**Data:**
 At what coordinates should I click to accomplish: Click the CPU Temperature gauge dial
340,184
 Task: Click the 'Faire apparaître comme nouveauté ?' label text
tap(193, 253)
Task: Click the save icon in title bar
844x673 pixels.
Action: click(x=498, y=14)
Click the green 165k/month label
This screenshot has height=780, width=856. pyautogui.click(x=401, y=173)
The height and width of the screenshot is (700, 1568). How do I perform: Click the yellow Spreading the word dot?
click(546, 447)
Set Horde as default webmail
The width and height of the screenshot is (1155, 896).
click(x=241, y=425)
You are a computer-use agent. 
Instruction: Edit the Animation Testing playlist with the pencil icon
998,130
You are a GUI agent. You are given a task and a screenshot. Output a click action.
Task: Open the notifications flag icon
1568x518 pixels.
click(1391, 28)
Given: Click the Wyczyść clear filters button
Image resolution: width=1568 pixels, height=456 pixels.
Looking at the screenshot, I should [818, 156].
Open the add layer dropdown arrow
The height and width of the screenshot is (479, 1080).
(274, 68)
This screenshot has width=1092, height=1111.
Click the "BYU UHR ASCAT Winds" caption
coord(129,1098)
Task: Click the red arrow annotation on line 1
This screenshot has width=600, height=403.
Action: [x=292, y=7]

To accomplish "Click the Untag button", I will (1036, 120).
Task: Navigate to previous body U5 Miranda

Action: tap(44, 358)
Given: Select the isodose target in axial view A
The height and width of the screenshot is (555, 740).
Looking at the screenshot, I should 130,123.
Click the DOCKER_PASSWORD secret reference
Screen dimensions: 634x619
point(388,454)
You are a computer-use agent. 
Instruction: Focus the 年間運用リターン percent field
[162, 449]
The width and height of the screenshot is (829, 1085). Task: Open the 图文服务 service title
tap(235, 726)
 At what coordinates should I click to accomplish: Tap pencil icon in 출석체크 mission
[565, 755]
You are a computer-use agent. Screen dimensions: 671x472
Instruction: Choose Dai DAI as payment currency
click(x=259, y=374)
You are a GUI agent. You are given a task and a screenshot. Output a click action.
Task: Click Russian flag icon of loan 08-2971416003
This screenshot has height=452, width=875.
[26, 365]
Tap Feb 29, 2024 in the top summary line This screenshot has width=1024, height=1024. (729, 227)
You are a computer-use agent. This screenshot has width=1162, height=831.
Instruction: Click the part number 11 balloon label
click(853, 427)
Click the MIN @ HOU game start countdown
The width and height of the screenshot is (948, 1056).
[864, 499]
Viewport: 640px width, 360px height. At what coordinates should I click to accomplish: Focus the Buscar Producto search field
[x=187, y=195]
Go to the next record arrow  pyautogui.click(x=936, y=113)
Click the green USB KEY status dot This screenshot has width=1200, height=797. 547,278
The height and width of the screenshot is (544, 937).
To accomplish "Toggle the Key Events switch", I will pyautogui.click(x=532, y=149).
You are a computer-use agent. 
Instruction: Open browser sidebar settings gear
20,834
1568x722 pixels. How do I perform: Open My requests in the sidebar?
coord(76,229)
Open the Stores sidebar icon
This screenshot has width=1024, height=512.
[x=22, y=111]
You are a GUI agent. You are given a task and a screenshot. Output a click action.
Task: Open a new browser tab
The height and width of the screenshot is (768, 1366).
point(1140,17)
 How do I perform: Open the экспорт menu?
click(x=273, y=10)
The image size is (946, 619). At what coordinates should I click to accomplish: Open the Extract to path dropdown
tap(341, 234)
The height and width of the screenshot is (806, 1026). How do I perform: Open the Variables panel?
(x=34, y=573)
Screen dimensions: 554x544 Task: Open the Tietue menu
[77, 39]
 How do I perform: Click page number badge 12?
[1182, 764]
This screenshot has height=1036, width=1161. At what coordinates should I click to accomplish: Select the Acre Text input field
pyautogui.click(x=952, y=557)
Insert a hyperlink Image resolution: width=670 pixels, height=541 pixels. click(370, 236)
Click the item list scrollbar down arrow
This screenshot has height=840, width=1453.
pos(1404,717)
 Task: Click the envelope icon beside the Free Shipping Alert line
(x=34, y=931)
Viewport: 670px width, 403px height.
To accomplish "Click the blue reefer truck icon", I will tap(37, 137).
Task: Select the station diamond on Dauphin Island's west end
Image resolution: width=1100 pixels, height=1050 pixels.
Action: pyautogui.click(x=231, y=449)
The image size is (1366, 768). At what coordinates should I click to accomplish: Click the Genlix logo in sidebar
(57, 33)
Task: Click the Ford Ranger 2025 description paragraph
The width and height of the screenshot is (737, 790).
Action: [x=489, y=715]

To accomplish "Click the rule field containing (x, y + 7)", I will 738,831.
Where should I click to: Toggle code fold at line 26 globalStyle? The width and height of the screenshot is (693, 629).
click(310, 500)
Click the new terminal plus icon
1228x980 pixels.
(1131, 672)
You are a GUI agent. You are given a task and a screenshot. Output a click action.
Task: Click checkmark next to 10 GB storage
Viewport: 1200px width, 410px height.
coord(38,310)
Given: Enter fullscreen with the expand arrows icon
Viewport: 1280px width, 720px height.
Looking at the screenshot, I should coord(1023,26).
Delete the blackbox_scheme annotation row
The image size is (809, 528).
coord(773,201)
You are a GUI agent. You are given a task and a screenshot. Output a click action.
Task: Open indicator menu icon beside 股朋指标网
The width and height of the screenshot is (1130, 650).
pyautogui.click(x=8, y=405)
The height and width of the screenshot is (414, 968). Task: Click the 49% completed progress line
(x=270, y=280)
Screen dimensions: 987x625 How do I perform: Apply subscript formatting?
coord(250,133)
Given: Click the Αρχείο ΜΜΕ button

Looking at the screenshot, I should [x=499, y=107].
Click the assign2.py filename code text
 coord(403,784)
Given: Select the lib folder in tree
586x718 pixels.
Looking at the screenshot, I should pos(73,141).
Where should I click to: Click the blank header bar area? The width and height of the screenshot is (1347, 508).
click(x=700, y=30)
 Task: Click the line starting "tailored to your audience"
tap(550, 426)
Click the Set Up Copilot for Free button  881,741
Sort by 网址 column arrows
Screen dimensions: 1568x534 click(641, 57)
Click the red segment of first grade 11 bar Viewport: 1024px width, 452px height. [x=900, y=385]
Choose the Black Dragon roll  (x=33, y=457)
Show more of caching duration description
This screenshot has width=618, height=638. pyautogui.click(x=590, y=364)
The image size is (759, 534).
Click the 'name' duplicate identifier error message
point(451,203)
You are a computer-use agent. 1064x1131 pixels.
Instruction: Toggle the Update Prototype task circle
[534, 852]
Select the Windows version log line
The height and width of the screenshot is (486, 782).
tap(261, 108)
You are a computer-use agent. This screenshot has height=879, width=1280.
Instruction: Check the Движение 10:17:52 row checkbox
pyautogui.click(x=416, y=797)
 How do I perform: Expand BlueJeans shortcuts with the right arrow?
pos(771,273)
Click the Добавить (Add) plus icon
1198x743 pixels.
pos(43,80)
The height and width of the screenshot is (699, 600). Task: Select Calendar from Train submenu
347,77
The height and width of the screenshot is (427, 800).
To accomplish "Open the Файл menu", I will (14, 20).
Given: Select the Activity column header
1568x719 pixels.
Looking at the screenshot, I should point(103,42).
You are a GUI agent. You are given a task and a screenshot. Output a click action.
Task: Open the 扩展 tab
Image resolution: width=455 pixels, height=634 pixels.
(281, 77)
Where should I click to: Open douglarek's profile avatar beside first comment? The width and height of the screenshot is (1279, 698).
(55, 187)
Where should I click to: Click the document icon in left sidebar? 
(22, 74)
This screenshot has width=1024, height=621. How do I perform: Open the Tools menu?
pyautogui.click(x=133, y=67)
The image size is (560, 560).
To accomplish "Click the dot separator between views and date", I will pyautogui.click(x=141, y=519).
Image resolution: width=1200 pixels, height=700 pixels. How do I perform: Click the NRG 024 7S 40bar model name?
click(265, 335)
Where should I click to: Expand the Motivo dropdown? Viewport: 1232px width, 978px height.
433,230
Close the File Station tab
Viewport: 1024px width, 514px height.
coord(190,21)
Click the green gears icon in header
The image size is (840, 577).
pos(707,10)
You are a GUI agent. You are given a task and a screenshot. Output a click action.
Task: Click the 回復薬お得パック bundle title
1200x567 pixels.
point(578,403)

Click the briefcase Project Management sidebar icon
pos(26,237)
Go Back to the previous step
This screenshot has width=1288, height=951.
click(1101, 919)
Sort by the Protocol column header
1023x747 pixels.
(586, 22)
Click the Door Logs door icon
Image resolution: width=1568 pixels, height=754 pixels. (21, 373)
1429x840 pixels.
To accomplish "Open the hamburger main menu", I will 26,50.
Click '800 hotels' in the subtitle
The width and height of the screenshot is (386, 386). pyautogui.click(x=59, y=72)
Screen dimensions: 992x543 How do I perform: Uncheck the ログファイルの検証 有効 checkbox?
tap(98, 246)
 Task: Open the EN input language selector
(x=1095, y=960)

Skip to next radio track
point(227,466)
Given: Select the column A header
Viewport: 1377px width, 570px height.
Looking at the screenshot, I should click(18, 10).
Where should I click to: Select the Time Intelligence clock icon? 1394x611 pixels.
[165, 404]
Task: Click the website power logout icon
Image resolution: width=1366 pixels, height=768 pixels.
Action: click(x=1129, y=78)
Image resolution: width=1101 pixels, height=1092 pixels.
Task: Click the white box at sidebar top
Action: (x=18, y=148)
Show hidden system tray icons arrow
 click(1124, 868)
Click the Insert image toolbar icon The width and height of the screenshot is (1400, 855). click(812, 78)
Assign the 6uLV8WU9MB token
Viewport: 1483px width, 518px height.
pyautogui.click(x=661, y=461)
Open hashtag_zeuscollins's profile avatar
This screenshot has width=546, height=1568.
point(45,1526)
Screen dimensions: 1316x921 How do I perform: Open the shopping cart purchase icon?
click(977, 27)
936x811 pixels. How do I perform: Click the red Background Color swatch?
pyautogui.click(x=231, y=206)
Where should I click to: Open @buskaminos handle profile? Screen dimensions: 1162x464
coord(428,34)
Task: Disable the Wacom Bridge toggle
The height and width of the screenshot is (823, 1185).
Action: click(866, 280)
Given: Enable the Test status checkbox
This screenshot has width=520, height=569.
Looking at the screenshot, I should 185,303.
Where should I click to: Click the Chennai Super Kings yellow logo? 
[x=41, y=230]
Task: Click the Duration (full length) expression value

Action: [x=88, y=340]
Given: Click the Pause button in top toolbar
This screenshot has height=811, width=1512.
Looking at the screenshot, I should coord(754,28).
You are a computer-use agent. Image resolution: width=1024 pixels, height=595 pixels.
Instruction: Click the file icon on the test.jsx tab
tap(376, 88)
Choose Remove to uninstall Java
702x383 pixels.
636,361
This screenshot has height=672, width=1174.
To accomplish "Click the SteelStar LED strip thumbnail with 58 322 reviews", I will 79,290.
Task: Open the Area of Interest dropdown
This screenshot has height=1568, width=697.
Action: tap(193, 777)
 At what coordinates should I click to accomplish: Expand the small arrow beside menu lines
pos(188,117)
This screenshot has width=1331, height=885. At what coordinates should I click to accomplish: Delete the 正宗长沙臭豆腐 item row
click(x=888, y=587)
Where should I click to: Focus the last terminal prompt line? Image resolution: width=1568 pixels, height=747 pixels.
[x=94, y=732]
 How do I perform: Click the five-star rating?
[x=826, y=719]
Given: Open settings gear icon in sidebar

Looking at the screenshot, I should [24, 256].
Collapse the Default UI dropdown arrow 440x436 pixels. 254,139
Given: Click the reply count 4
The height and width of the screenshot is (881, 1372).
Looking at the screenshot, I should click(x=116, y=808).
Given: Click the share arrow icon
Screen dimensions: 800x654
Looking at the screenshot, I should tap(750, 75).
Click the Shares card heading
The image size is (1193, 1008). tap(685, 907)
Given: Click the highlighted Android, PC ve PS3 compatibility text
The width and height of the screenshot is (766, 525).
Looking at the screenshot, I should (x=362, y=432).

**To do:** The word "will" appears in some of the lines above. Copy those lines.

**Output for this exercise:**
To accomplish "Click the Untag button", I will (1036, 120).
To accomplish "Toggle the Key Events switch", I will pyautogui.click(x=532, y=149).
To accomplish "Click the blue reefer truck icon", I will tap(37, 137).
To accomplish "Click the rule field containing (x, y + 7)", I will 738,831.
To accomplish "Open the Файл menu", I will (14, 20).
To accomplish "Click the dot separator between views and date", I will pyautogui.click(x=141, y=519).
To accomplish "Open the hamburger main menu", I will 26,50.
To accomplish "Click the SteelStar LED strip thumbnail with 58 322 reviews", I will 79,290.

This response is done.